In der Vergangenheit habe ich es häufig erlebt, dass Projektmanager Excel-Listen mit teils guten und teils weniger guten Ergebnissen verwandt haben. Ein generelles Problem bei Excel-Lösungen besteht darin, dass sich Abhängigkeiten der Aufgaben und Ressourcen nur sehr umständlich verwalten lassen. Ebenso lassen sich das Projekt und der Fortschritt grafisch schwierig abbilden. Um den Verwaltungsaufwand gering zu halten, ist es sinnvoll, die Komplexität zu reduzieren und mit einem gewissen Augenmaß das Projekt zu steuern. Der Trade-off, dass die Abhängigkeiten einerseits nur rudimentär abgebildet und die grafische Darstellungen andererseits auf einer groben Ebene abgebildet werden müssen, hat zur Folge, dass Auswirkungen von Entscheidungen häufig nicht sofort ersichtlich sind.

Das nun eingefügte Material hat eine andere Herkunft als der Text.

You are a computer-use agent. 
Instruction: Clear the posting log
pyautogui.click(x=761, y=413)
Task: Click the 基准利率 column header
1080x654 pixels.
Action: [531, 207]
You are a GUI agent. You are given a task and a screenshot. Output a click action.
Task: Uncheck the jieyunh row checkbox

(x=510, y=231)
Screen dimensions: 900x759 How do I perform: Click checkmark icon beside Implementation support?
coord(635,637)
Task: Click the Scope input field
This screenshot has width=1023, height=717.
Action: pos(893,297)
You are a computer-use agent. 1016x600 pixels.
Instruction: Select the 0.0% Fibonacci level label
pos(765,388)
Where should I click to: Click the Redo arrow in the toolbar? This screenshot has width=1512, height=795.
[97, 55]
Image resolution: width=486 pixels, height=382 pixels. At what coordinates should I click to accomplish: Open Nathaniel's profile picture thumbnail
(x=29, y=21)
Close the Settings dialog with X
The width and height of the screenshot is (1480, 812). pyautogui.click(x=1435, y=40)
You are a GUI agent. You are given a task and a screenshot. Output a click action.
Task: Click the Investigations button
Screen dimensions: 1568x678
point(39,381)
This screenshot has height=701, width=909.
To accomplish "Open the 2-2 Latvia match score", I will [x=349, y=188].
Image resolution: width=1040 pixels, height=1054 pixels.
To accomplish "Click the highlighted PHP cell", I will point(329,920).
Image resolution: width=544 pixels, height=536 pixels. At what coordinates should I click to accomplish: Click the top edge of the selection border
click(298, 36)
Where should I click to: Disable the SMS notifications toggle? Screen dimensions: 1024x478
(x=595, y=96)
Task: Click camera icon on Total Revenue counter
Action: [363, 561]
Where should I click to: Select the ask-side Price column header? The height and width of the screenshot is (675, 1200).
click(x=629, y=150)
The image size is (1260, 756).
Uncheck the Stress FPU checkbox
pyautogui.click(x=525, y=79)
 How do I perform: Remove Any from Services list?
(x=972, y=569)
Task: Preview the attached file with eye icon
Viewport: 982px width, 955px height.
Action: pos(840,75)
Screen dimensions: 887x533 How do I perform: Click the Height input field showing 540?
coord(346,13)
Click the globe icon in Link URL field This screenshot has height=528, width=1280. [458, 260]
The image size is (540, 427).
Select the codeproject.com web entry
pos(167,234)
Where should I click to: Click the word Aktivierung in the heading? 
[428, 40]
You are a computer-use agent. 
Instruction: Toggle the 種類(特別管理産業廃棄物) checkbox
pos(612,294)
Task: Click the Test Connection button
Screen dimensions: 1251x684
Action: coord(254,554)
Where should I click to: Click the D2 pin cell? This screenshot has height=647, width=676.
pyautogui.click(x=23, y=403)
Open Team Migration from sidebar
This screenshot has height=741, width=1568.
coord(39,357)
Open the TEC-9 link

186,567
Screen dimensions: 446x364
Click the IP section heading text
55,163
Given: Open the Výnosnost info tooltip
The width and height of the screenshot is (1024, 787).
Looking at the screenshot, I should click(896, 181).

In diesem Projekt entschied ich mich dazu die Projektmanagementsoftware Microsoft einzusetzen. Nach dem Studium der Onlinehilfe und diverser Youtube Videos konnte ich recht schnell ein passables Ergebnis für die Planung erzielen. Wofür ich zu diesem Zeitpunkt noch keine Lösung hatte, war die Frage nach der Projektsteuerung. Aufgaben werden verschoben, dauern länger, fangen später an, Prioritäten ändern sich, etc.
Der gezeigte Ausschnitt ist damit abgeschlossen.